Which lines in the data below contain the word "contacte"? Copy each of them.

*** Opening Records for this task ***

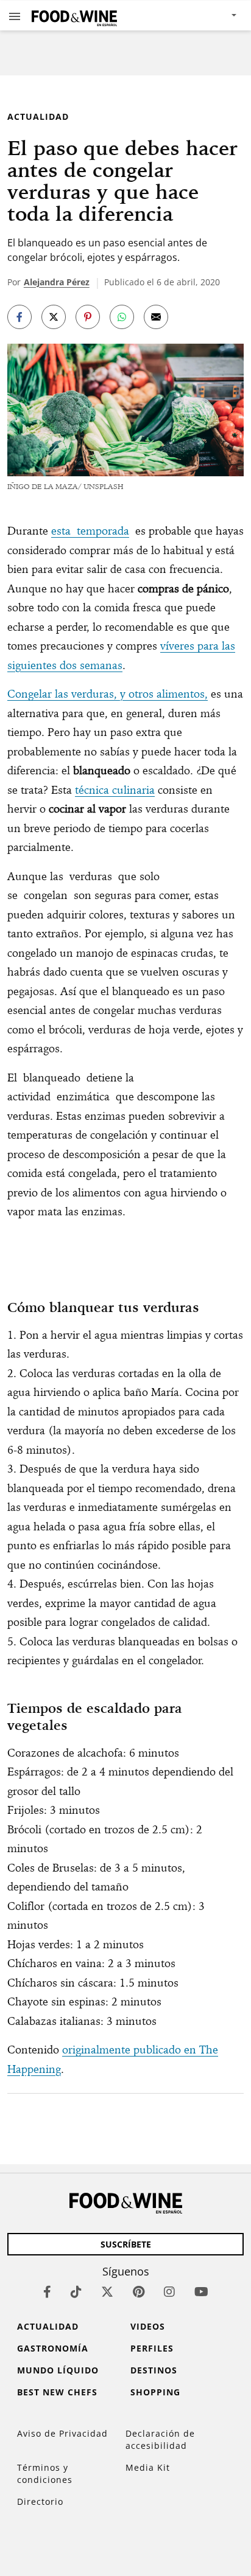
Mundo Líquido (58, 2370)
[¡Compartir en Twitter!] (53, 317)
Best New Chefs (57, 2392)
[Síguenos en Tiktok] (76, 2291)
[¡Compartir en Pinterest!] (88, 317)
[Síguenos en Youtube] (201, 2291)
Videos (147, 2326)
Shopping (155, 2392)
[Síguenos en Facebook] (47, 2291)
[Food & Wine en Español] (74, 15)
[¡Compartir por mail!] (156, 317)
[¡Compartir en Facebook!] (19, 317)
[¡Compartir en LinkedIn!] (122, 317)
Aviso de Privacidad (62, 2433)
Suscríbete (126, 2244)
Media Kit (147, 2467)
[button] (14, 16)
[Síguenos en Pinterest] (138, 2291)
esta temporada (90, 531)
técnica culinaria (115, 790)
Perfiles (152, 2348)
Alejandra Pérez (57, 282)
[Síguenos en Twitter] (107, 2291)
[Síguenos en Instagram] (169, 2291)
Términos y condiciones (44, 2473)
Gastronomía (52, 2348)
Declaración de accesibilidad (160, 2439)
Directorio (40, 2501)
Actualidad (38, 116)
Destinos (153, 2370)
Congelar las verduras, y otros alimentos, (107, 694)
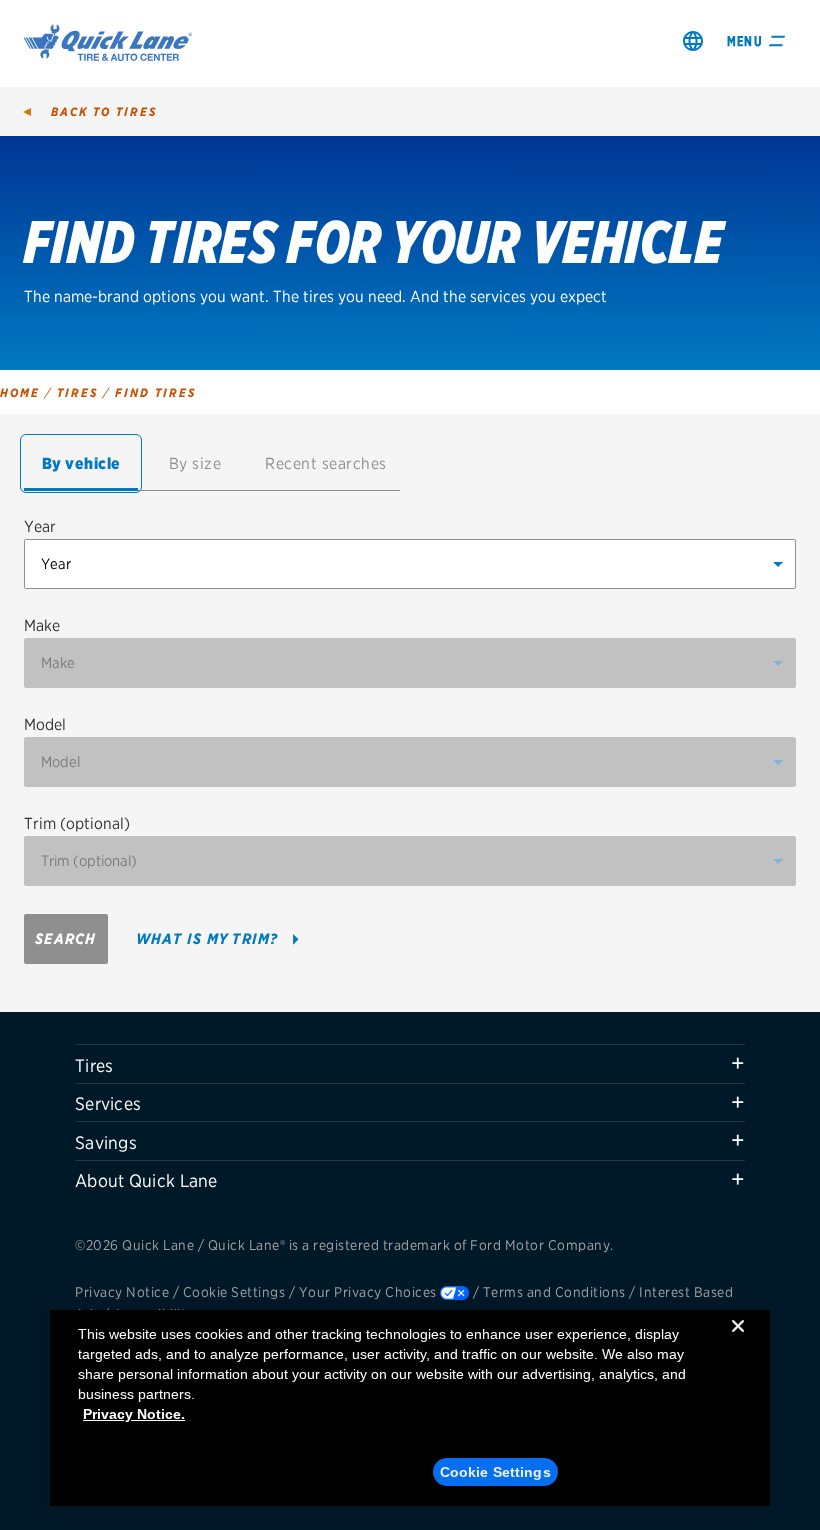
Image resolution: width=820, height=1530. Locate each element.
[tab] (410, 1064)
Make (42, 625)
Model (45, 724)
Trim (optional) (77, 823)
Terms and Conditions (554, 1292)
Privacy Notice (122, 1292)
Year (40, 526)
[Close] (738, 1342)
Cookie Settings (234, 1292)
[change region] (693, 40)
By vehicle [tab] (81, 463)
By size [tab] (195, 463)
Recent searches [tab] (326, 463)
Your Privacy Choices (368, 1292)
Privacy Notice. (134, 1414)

*** Closing Records for this task ***
*** Opening Records for this task ***

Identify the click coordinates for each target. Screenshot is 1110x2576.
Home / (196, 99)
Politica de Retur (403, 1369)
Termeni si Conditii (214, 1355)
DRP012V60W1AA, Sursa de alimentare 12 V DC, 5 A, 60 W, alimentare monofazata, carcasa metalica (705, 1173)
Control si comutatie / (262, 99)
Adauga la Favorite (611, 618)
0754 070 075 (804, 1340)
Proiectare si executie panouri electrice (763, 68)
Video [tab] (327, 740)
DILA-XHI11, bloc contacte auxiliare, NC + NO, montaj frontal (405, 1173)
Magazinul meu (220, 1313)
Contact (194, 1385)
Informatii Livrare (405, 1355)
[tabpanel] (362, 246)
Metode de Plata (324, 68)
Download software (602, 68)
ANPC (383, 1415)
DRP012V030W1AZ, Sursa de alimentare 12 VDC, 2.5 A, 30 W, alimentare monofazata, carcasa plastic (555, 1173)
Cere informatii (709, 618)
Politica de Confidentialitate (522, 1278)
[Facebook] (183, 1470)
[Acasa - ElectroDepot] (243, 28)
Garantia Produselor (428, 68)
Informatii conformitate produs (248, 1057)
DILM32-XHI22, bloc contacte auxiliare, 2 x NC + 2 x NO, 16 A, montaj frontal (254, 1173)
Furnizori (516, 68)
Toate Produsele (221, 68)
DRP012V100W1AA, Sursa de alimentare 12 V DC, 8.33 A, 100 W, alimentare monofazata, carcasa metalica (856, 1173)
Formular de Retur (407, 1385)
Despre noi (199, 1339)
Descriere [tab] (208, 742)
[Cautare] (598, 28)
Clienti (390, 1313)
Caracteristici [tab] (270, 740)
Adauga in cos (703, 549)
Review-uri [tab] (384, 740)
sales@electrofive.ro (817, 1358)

*** Closing Records for this task ***
*** Opening Records for this task ***

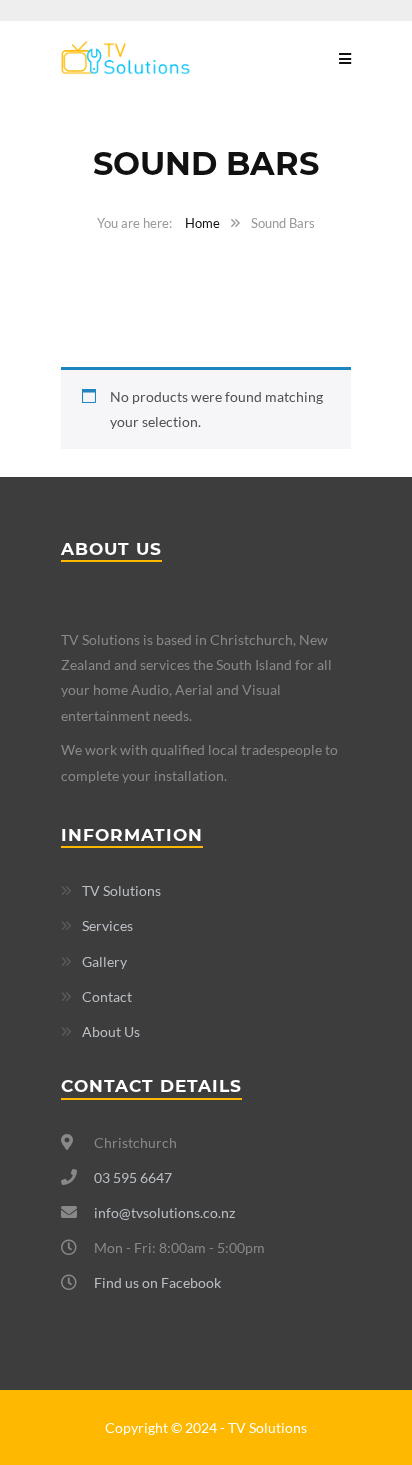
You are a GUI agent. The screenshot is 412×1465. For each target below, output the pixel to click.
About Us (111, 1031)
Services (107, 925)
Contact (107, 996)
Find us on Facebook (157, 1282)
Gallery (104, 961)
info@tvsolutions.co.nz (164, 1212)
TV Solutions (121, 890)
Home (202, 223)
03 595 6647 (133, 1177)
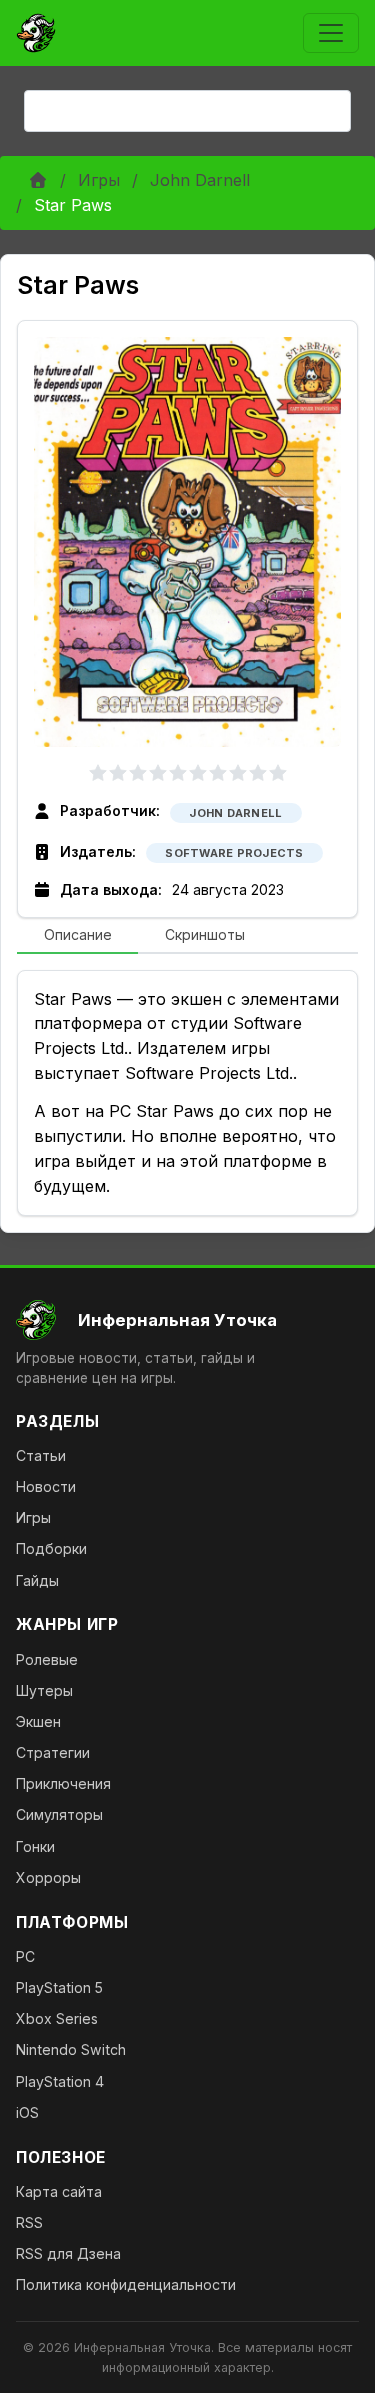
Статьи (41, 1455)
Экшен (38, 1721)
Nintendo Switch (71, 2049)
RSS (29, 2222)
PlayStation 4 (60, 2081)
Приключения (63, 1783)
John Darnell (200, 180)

*** Closing Records for this task ***

Written reply
DILA-XHI11, bloc contacte auxiliare, NC + NO, montaj frontal (405, 1173)
DILM32-XHI22, bloc contacte auxiliare, 2 x NC + 2 x NO, 16 A, montaj frontal (254, 1173)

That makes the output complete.